Right now, a detector designed by Judge and his colleagues is aboard the sun-orbiting spacecraft SOHO, measuring the sun’s emission of light in the "deep, deep blue region of the UV spectrum,” he says. The sunlight he studies, in the extreme ultraviolet (EUV), is invisible to the human eye. It’s also blocked by Earth’s atmosphere. EUV light represents a tiny fraction of the sun’s total output, but is incredibly important to life on Earth. Considered the most energetic portion of sunlight, EUV drives photochemical reactions in the planet’s upper atmosphere and creates a layer of charged particles called the ionosphere. The EUV light also heats the Earth’s thermosphere and in so doing influences climate and weather.

Until SOHO, EUV light had only been studied sporadically. SOHO’s position well above the planet allowed Judge to discover that the output of EUV light regularly fluctuates by factors of two to four, and even more during the solar maximum.

“It’s a steady stream, punctuated by highly variable solar eruptions,” says Judge, director of the USC Space Sciences Center.

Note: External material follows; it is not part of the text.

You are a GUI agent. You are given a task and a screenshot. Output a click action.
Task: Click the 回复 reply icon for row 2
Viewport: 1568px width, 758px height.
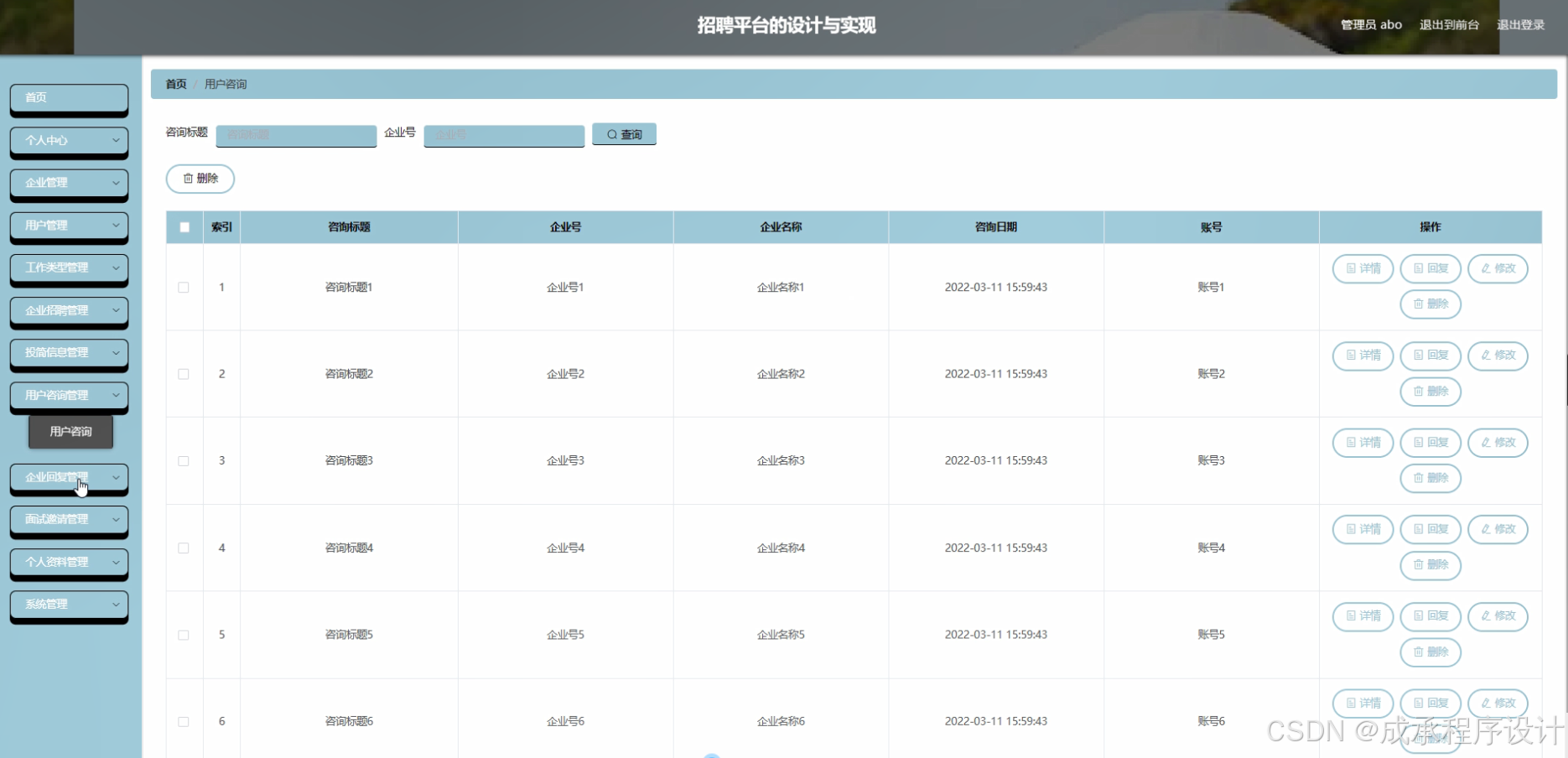pyautogui.click(x=1418, y=356)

To figure out how this affects Earth, Judge needs more detailed data about the total energy the sun emits in the EUV. He and colleagues at the University of Colorado are building a set of next-generation space-faring light detectors, to be carried on NASA’s 2007 solar mission, the Solar Dynamics Observatory (SDO).

Hopefully, the SDO mission will also help to answer key questions about the sun’s role in global climate change, he says. “Current climate models probably underestimate the influence of the sun’s changing output,” says Rhodes, who will also take part in the SDO mission.

Däppen adds: “What some of us are asking is, What if the sun is one of the culprits behind the warming of the Earth?” The work of all three scientists will contribute, directly or indirectly, to the answer.

“This is one of the big, open questions in solar science today,” says Däppen.